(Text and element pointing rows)
----------

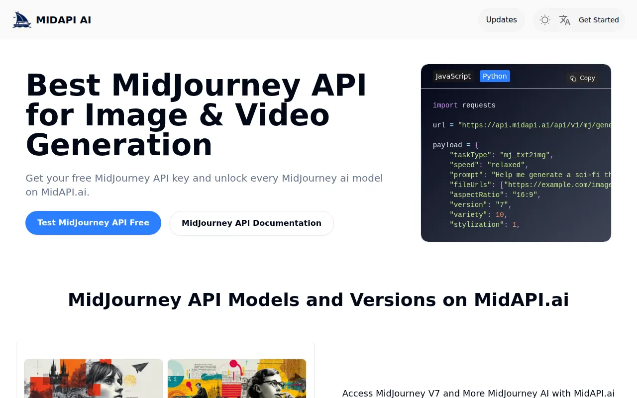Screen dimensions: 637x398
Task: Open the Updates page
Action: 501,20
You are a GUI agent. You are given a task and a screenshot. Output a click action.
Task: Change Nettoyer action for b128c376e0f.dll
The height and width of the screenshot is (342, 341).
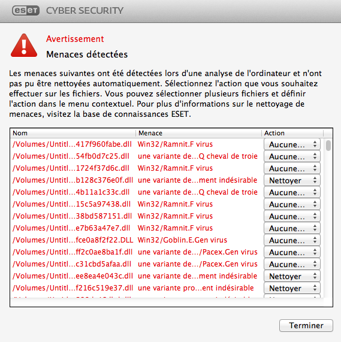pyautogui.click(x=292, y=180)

----------

OBJECTIVE
Can you rewrite all the rows above, changing every "screenshot" to "screen capture" and keeping everything else as it is? Leave the pictures out of your answer.

SOLUTION BELOW
Screen dimensions: 637x398
Task: Open the Updates page
Action: 501,20
You are a GUI agent. You are given a task and a screen capture. Output a click action.
Task: Change Nettoyer action for b128c376e0f.dll
The height and width of the screen capture is (342, 341).
pyautogui.click(x=292, y=180)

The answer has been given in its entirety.